The Hubble Space Telescope has been expanding the bounds of human knowledge for more than three decades. That’s not bad for an orbiting installation built in the 1980s that hasn’t gotten a service mission in 12 years. Still, the hardware failures are piling up. After losing several vital gyroscopes several years back, NASA now reports that the observatory is in safe mode after a computer failure.
On June 13th, Hubble’s payload computer stopped working after analyzing a batch of data. This system is separate from the main computer, designed specifically to control and coordinate the science instruments on Hubble. It relays a “keep alive” signal to the main computer when operating normally, but that signal halted on Sunday. In response, the main computer automatically placed all the telescope’s systems into safe mode. It was previously in safe mode for several days in March 2021.
NASA’s first attempt to fix the issue was probably the same thing you would do: They turned it off and on. However, the payload computer soon experienced the same error. The team is currently assessing whether a degrading memory module is the cause of the system failure. The computer is a NASA Standard Spacecraft Computer-1 built in the 1980s, but the current payload computer was replaced during the last Hubble servicing mission in 2009. Luckily, it has several layers of redundancy built-in.
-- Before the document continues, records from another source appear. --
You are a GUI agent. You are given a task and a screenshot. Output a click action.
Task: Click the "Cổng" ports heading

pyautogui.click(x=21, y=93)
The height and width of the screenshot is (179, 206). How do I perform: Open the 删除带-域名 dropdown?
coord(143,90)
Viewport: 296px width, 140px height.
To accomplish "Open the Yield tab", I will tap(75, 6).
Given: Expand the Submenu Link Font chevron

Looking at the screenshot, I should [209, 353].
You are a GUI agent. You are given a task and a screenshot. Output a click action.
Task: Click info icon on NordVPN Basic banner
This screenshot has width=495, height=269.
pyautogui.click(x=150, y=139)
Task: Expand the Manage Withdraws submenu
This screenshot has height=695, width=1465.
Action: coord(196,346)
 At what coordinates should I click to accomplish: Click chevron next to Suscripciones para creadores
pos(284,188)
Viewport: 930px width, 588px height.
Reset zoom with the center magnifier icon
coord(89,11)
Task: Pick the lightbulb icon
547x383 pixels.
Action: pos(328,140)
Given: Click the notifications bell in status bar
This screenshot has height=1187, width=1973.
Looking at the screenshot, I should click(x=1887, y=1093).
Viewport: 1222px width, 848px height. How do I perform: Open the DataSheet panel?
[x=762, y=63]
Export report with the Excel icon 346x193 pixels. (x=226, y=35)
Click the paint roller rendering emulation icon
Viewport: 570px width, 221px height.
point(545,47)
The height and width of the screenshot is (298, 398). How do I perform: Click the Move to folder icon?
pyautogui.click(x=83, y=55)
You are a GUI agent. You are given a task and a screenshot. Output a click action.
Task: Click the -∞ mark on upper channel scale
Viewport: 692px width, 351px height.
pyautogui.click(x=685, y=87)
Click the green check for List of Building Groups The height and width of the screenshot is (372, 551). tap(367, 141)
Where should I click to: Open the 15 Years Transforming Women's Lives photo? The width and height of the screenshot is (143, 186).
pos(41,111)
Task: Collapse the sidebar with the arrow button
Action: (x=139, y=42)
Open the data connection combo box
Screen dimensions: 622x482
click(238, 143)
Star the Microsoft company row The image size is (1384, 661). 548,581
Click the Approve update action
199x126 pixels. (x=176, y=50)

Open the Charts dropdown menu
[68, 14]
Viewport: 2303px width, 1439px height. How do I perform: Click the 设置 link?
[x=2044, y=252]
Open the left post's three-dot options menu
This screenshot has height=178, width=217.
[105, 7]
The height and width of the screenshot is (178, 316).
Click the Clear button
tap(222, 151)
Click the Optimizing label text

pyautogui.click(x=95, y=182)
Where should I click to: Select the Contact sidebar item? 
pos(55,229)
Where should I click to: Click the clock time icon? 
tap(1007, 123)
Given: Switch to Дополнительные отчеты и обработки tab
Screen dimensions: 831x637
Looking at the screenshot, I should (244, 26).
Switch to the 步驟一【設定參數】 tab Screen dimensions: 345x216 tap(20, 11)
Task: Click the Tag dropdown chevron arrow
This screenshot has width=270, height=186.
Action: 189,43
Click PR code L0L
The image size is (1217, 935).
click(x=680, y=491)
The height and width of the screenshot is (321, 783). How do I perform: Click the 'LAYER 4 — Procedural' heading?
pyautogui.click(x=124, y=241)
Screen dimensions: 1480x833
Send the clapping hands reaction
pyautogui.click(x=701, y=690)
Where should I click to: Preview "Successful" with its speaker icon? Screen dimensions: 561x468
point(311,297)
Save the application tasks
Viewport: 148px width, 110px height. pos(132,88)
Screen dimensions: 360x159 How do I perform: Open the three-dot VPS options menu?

Following the failed restart, NASA activated a backup module. The plan is to let that system run for about a day and then reassess. If everything is still working, NASA will flip the switch to reboot Hubble’s science instruments. Given the robustness of the “Standard” computer, NASA is confident that Hubble will be operational again soon. Hubble is still the only large space telescope humanity has at its disposal, but help is on the way. We’re finally on the verge of launching the massively delayed James Webb Space Telescope.
The Webb telescope will have a much larger segmented reflector, allowing it to see objects with much more detail than Hubble. However, after 20 years of work, the team wants to make certain the spacecraft is in perfect working order before launch. Webb will be heading to the Earth-Sun L2 Lagrange point, almost a million miles from Earth. Hubble is in low-Earth orbit, making service missions possible. NASA recently pushed the Webb launch back yet again. It’s currently on the books for November or December of this year.
Update 6/18/21: NASA announced today that it is continuing to work on resolving the issue with the payload computer on the Hubble Space Telescope. It also released more details on the Standard computer:
The payload computer is a NASA Standard Spacecraft Computer-1 (NSSC-1) system built in the 1980s that is located on the Science Instrument Command and Data Handling unit. The computer’s purpose is to control and coordinate the science instruments and monitor them for health and safety purposes. It is fully redundant in that a second computer, along with its associated hardware, exists on orbit that can be switched over to in the event of a problem. Both computers can access and use any of four independent memory modules, which each contain 64K of Complementary Metal-Oxide Semiconductor (CMOS) memory. The payload computer uses only one memory module operationally at a time, with the other three serving as backups.
In a statement, NASA said the “operations team will be running tests and collecting more information on the system to further isolate the problem.”